Perhaps the legal aspect of a creative arts business is the least fun aspect of it. However, it’s just part of being an adult and a professional operating a business. Wedding photography contracts are a necessary part of solidifying the agreement between the photographer and the engaged hiring couple. Without the contract, you have a verbal agreement which limits the legal recourse a consumer has, In a perfect world, everyone keeps their word. But things happen. There are also a lot of newer providers who bite off more than they can chew. Unforeseen emergencies can happen with anyone, but the contract is designed to protect the interest of both parties, and be fair to both parties.

 Key points about wedding photography contracts being fair-

-It shows commitment for both parties and there is skin in the game.

-Timeframes of image delivery, and exactly what is included need to be concise, and not approximate. If this isn’t listed at all, you’re dealing with a joker.

-What happens in the event of a photographer’s absence / emergency? It’s unlikely, but the consumer interest and the liability of the photographer must be stated.

-Are photos delivered with post-processing? (I’d sure hope so, but if it’s not stated, it could be anyone’s guess.)

-I list liability insurance information and think that’s a good idea, but that’s a personal decision. But a pro has insurance, whether it’s listed in the contract or not.

-What are policies with an overzealous shutterbug relative or intrusion from other vendors, causing possible sabotage to the photographers’ efforts?

-When are retainers due, and final payments?
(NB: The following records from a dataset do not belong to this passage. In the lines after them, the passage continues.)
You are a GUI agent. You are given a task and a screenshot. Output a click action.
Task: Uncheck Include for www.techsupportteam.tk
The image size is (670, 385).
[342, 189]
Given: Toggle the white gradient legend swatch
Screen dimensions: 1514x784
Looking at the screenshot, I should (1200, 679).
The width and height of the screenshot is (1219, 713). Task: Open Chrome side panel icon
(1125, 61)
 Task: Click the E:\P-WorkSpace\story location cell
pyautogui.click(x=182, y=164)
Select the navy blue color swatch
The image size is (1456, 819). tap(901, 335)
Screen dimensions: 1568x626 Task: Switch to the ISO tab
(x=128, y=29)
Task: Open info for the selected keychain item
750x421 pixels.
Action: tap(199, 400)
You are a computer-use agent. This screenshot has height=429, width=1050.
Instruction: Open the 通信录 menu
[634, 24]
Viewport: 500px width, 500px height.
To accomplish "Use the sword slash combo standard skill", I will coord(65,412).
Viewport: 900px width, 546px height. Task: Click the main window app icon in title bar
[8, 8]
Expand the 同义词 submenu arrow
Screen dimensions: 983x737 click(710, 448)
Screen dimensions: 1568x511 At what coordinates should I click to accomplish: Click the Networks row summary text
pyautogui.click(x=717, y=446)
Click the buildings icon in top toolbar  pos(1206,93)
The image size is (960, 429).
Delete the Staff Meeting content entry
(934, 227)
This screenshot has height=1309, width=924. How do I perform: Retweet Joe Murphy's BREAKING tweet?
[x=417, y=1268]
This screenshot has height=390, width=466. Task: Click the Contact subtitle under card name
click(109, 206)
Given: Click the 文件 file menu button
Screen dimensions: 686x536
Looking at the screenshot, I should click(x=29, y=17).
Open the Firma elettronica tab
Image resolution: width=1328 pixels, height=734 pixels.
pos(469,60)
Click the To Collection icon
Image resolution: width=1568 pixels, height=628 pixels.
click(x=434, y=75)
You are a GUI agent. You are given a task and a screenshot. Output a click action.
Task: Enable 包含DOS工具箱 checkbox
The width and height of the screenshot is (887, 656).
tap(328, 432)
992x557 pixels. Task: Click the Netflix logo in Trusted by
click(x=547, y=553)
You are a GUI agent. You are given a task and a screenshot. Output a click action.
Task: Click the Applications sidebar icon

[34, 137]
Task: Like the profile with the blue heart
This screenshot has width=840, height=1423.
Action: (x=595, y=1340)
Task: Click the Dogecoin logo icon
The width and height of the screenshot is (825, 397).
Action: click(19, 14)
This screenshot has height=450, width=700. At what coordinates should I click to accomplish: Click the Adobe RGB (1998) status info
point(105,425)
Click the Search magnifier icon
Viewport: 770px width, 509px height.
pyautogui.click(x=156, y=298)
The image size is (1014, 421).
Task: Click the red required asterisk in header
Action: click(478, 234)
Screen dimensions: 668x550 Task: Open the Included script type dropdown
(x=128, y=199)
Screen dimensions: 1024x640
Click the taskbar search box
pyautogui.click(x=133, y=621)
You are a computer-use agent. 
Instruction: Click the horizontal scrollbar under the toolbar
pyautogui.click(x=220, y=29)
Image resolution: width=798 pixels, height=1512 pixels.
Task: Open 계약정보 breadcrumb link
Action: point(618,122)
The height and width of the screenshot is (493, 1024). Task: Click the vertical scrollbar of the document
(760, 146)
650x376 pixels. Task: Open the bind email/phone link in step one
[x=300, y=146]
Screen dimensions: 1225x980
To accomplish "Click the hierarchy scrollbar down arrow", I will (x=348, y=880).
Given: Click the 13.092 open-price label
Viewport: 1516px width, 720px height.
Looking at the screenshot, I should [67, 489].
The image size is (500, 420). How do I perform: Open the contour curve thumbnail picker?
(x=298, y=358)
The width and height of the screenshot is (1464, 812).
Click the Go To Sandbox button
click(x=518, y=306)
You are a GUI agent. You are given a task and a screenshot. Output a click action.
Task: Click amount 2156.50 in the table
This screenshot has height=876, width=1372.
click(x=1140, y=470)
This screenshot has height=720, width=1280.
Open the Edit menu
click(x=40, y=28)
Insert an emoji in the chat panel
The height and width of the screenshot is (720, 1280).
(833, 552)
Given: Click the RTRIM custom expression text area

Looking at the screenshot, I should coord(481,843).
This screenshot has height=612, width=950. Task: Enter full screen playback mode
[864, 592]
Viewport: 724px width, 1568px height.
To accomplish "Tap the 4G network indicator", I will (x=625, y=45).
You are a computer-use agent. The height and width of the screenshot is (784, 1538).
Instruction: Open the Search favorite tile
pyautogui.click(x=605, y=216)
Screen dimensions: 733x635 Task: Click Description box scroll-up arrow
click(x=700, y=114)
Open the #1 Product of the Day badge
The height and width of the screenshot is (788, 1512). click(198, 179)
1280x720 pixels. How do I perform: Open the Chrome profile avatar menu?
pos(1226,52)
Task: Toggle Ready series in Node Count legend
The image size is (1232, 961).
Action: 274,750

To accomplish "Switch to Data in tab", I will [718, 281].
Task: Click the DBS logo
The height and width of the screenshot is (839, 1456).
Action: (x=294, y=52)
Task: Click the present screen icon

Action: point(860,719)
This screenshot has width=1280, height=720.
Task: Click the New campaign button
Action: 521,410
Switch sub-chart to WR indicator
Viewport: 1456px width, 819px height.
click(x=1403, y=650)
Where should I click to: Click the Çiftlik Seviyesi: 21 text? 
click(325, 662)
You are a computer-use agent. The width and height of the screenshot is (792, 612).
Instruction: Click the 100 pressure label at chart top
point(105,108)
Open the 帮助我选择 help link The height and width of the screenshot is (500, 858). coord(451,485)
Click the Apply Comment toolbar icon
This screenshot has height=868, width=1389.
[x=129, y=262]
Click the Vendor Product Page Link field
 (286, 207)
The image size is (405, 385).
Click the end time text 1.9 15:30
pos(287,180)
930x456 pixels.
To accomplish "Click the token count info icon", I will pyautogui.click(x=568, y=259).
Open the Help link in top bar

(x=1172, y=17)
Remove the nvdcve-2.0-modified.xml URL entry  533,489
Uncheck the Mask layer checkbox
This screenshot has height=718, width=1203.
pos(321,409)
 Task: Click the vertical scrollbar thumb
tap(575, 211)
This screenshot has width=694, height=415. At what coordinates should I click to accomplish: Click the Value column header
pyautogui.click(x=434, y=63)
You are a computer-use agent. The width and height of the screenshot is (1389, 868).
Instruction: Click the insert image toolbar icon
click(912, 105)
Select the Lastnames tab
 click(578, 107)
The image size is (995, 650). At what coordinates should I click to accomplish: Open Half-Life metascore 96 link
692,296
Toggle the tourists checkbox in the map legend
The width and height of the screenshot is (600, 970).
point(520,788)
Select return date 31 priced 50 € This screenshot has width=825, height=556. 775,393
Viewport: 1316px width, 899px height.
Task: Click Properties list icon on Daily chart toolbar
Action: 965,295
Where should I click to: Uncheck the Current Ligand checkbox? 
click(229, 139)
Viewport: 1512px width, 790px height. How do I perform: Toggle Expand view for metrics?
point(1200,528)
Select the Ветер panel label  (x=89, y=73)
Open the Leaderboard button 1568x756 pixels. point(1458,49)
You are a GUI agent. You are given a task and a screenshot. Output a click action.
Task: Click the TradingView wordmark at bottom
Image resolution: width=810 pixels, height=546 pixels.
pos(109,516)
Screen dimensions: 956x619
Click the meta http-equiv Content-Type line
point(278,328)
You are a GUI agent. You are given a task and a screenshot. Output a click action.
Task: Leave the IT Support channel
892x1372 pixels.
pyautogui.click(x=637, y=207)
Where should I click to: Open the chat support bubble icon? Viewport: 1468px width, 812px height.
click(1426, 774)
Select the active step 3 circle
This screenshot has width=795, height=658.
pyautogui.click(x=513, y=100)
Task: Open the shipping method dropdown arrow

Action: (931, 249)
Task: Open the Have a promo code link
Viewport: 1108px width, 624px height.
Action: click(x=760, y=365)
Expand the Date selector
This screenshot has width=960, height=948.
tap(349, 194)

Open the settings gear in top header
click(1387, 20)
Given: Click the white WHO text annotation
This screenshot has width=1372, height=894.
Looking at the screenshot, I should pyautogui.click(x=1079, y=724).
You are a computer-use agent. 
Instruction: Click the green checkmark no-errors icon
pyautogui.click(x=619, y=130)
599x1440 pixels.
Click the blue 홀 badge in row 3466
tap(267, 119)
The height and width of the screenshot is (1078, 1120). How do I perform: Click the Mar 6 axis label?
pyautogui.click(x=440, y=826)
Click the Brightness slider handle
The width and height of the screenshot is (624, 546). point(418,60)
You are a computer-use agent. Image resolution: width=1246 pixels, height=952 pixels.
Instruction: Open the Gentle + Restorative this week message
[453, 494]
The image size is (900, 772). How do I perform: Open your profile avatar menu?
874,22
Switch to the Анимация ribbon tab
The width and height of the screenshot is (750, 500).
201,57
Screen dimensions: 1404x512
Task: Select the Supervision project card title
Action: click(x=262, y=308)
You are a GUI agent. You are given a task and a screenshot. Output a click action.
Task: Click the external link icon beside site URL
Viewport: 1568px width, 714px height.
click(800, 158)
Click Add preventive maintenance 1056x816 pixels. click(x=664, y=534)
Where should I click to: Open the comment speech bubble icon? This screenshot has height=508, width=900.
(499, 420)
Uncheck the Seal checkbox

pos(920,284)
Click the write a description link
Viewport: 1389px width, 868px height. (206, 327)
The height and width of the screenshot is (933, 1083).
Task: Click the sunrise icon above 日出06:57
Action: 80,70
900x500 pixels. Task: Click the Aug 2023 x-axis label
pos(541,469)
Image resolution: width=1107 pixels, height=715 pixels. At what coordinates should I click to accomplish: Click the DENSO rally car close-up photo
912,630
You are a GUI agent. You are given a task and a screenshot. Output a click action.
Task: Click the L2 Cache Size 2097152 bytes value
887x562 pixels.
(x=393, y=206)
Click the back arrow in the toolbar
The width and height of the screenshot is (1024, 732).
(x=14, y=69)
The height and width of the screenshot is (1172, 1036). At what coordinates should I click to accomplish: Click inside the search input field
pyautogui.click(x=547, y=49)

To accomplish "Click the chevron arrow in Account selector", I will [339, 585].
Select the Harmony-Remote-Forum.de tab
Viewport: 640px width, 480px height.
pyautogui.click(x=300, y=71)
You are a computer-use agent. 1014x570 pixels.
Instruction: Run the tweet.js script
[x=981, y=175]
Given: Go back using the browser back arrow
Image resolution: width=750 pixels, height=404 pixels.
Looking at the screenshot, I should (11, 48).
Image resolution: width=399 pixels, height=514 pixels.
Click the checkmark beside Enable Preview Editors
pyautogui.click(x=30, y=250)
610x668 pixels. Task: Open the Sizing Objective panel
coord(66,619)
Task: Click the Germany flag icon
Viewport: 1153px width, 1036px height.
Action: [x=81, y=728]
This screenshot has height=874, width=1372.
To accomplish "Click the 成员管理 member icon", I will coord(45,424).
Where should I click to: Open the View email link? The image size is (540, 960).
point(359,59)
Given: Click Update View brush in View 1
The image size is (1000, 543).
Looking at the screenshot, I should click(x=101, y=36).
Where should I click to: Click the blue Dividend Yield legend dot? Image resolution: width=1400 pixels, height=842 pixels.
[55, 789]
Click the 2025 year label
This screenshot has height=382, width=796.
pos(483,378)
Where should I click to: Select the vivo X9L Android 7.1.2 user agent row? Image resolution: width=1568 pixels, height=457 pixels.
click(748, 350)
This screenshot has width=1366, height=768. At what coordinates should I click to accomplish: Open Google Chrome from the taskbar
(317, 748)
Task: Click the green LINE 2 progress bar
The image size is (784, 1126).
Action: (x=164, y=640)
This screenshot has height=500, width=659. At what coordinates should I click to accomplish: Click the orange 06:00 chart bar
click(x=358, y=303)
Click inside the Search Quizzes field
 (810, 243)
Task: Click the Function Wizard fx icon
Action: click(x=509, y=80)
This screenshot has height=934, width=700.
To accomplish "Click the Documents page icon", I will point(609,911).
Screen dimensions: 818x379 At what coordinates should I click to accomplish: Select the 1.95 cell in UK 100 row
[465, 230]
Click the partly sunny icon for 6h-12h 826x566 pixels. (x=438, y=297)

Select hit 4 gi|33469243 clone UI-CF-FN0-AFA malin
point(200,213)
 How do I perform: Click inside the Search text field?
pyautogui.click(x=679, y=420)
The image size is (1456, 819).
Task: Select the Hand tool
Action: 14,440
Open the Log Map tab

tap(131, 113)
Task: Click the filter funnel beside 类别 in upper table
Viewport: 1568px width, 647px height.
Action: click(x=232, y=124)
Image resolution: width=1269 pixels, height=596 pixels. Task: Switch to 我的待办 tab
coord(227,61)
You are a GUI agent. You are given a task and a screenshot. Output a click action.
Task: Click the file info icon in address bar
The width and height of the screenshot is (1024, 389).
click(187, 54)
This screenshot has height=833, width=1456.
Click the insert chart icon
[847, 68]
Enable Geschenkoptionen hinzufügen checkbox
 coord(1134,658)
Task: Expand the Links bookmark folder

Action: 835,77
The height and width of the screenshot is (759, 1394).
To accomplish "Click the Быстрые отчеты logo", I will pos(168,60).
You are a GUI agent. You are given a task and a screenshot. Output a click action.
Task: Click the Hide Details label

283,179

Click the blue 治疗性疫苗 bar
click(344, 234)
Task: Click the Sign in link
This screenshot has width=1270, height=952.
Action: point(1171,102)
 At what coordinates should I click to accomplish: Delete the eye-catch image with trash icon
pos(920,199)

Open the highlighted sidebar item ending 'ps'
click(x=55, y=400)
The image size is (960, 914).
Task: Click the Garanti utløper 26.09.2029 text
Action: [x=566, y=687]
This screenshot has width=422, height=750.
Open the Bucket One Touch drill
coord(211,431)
Just to name a few. Not everything belongs in a contract, but learning systems and processes is also key. For example, if an album or other print products are included in the package, what is the process and timeline? Getting it in writing over email is good for reference if needed. Efficient processes and systems drastically improve a customer experience, Questions from the couple should be encouraged and answered before agreeing to the terms of their wedding photography contracts. Naturally, in the interest of fairness, the contract should protect the business but also the interest of the customer. If it’s one-sided in favor of the business, that’s not a good sign. Once this initial anguish is over, it can be happy creating and less worrying.